あなたの青春は、なにいろ? ~「旅路」によせて~
私の高校時代は、音楽と部活の思い出がすべて。はりつめた糸が切れそうなくらい不器用に真面目、自信がなくて、自分を追い込む。好きなことと苦しいことが裏表にくっついていて、息苦しかった思い出が多い。今から思えばかなり、精神的に不安定だった。
もう一度経験できたらもっと高校生活を楽しめたのに、と思う。
でも、もう一度は無理、とも思う。
高校時代の部活は「音楽部」という名称の混声合唱部だった。
毎年夏休みには合宿もあり、『合唱コンクール』に向けて、毎日練習をしていた。
目立ちたくないのに、パートリーダーになってしまっていた。ある程度後輩の見本になり、引っ張っていかなければならない立場だった。
普通の公立高校なのに男女問わずピアノを弾ける人が多く、休憩時間には、ピアノを弾ける男子達は耳コピで「ラジオ体操第一」を弾いたり、「短調版:悲しいラジオ体操第一」にしたりして遊んでいた。
私は5歳からピアノを習っていたけれど、“耳コピ”ができない。音楽を楽しんでいる男子達が心底うらやましくて、映画『アマデウス』のサリエリの気持ちが少しわかる気がしていた。
高3の9月まで部活が続き、毎日音楽漬けの高校生活だった。
月~金曜日まで朝練・放課後部活で毎日歌い、土曜日は音大教授のピアノレッスン、日曜日は別の先生に聴音(楽譜の書き取り)+声楽+ピアノレッスンを受けていた。音大を目指すと決めたわけでもないのに、なぜかそうなっていた。
それだけ毎日音楽に取り組んでいるのに、人前でピアノを弾いたり一人で歌ったりすることは苦手で、音大は向いていないと思っていた。
おまけに父は『プロジェクトX』から出演依頼がくるほどの仕事人間で、音楽への理解など全くなかった。女は専業主婦として夫を支えるために、企業で働いて男が働く姿を見ておけ、という感じだった。
本当は何をしたい?という問いは、全くない環境。
とりあえずピアノだけは趣味で続けて、親の言う通りの路線にのるのが最善の道だった。
社会人になってからは音楽から離れ、やりたいことはひと通りやってみたけれど、思春期の経験は特別。限界ギリギリの苦しい思い出と、キラキラの思い出が同居している。
それは“なにいろ”だろう? セピア色、モノクロ、ピアノ色?
ひとつはっきりしていることは、そこに原石があって、かすかに輝いていること。
どうもここが涙腺ポイントのようで、『旅路』を聴くたびに泣いてしまうので、当分外では聴けそうにない。
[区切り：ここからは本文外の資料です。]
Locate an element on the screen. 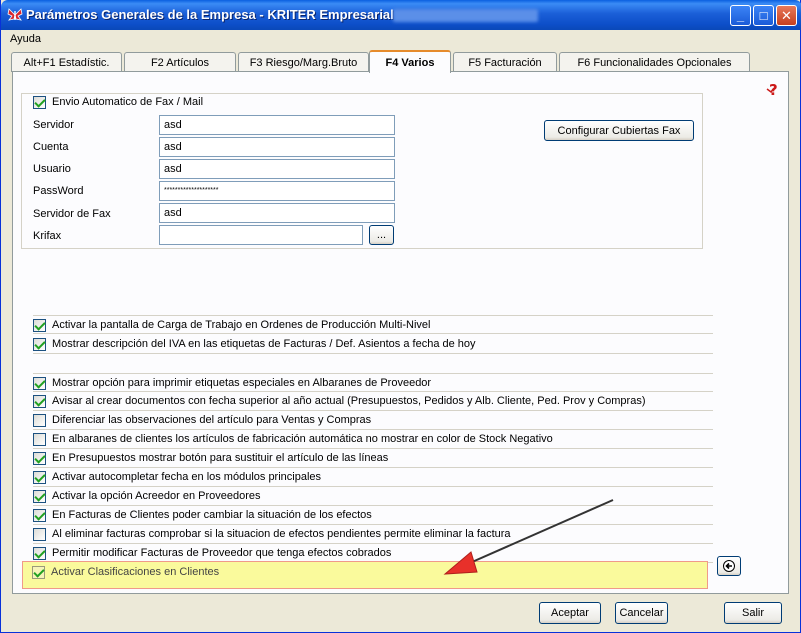 The image size is (801, 633). fax-server-input: asd is located at coordinates (277, 213).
自分の中にずっとためていた“音楽”をnoteに出していくことで、最近ひとつのビジョンがみえている。
それは、自分の最後の日のイメージ。
『ジャンル』を超えた音楽を愛する人達が、それぞれ音楽を奏でて楽しんでいる。それを見ながら、今までの人生全てに感謝して天に召される。
今のところこれ以上の、至福の最後は思い浮かばない。
《追記》
まさかの文部科学大臣新人賞!
『旅路』が教科書に載る日も近い。